Italy remains branch-centric as well as Germany, to a lesser
degree. Given the labour laws in a number of the countries we
surveyed, a lot of the benefits will accrue from allocating peoples
time more effectively rather than reducing headcount. Significant
cost reductions will not occur until you can reduce
headcount.

“At the margins we see some
branch closures but do not see a big wave of closures.”

During the last decades,
European banks have heavily invested to move from a branch-based to
a multichannel service model. As a result, multichannel is now a
major investment area in the banking industry.

This trend of significant
investment will not decrease. Even if the branch is still at the
top of banks’ investment priorities, direct channels have acquired
a very strong position and their importance is expected to increase
further, owing to the increasingly dominant role of the
internet.

By developing their direct
channels in order to support their branch-centric distribution
model, banks have faced increases in their operating costs that
have only been partially offset through the decreasing costs of
handling low value transactions.

Indeed, there is actually
limited evidence that growth of multichannel has led to a
significant drop in the cost of serving low-value clients. This is
confirmed by the survey: 70% rank the improvement in cost of
service among their top three priorities for their multichannel
architecture.

Tracking the tangible
benefits of multi-channel is also a challenge. A majority of
surveyed banks still lack some operational key performance
indicators to support the monitoring of channels’ contribution to
the principal stages of the client relationship (new sales,
customer acquisition, customer retention, cross-selling
etc).

In this context, it is
difficult to secure investment and prioritise.

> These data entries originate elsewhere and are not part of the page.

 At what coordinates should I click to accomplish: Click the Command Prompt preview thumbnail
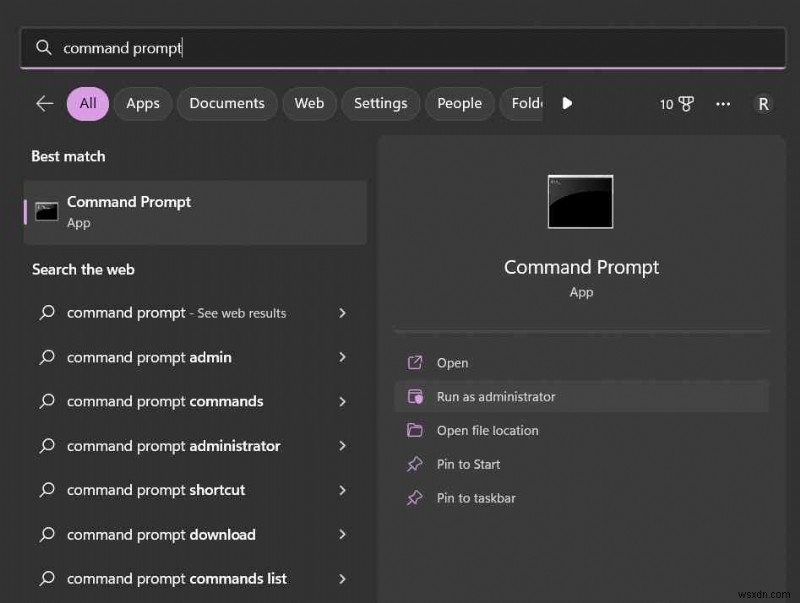point(580,201)
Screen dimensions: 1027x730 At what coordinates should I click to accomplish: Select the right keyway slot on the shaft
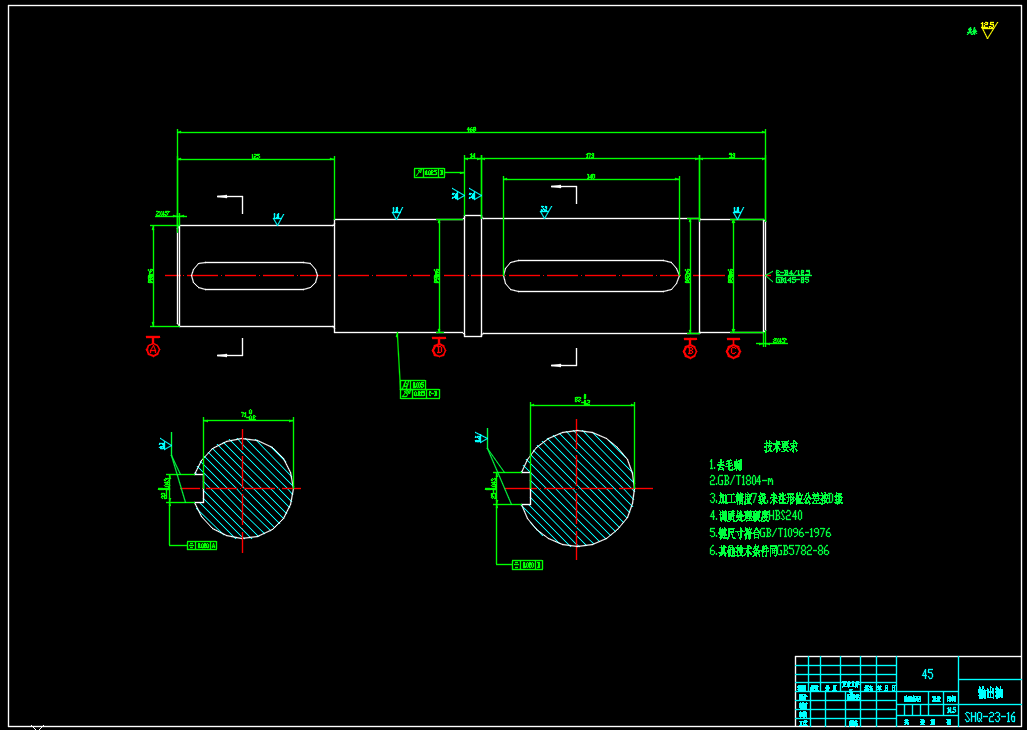click(589, 276)
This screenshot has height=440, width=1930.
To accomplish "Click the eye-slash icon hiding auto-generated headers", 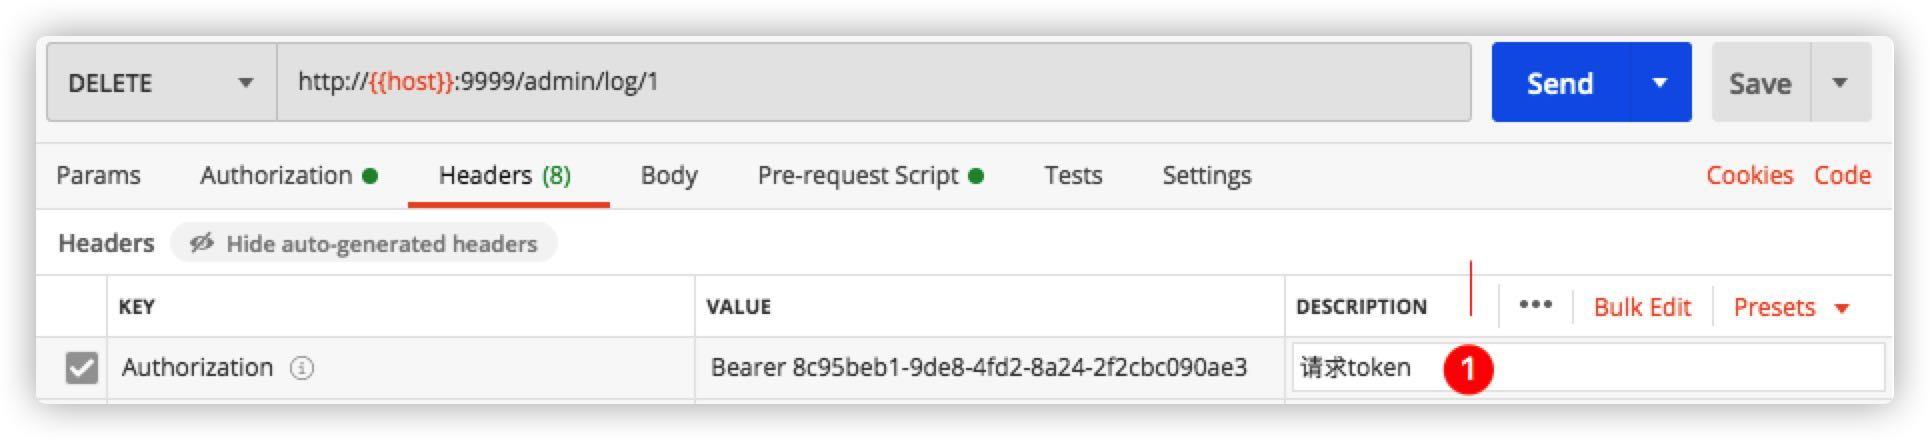I will [x=202, y=243].
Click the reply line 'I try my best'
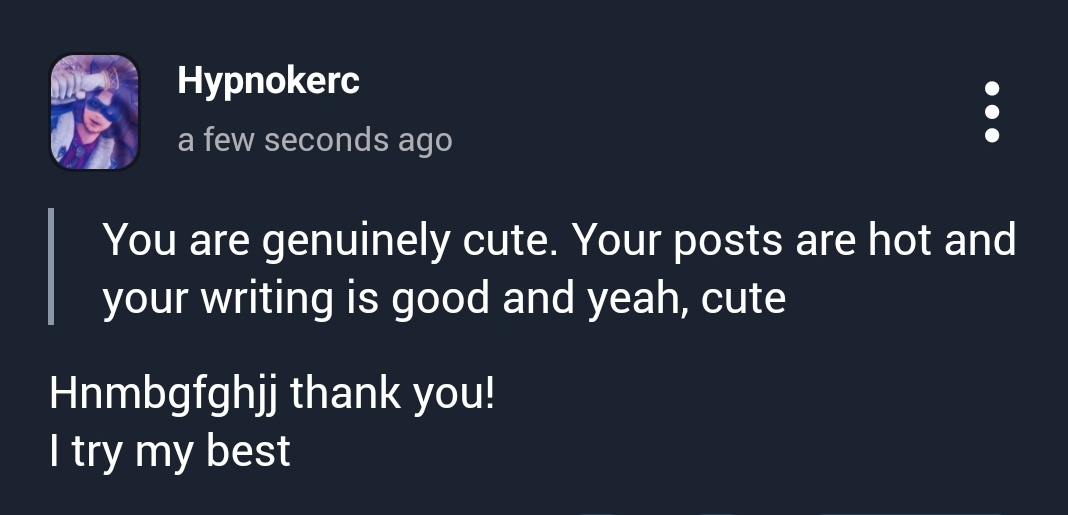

Expenditure on
multichannel is still often determined by a qualitative rather than
data-proof process.

The report set out three
recommendations for retail banks:

  • Optimise the
    potential of each distribution channel, remove perceived obstacles
    and unlock hidden value
  • The branch should be used for
    customer acquisition and to provide advice, however its role should
    evolve to a portal for multichannel relations;
  • Banks should increase
    incoming business from the internet, one of the top two investment
    priorities for 75% of respondents;
  • Call centres should evolve
    from traditional telephone banking to sales and service support to
    more specialist roles, such as providing remote expertise for high
    value, low touch customers, and
  • Banks should prepare for the
    next mobile banking wave supported by the fast development of smart
    phones.
  • Enhance the
    integration of customers’ channel preferences to achieve a genuine
    multichannel customer experience and improve contact
    management.
  • Banks should reflect
    customers’ preferred channels in their distribution models;
    and
  • Commercial opportunities
    should focus on selecting, tracking and managing flows of
    information from disparate channels, improving customer
    relationships and ensuring that all channels are used appropriately
    for different sales opportunities
  • Align organisation
    and processes to steer business in a multichannel
    direction.
  • Banks should address management
    structure as less than 20% of respondents group the different
    channels together in the same management line, and
  • There should be greater
    managerial responsibility and related incentives; close monitoring
    of key performance indicators; and optimisation of
    processes.

“The things we are not seeing
are sharing of information across the different channels,” said
Low. “Linking and developing processes that go against multiple
channels has been lacking and banks have not always made sure that
the look, the feel and the brand appears the same across different
channels.

He concluded: “Banks have made significant investments to
expand the functionality of their channels. Now they need to turn
this investment into measurable commercial benefit by using
customers’ channel preferences to optimise customer experience and
channel costs and sales opportunities.”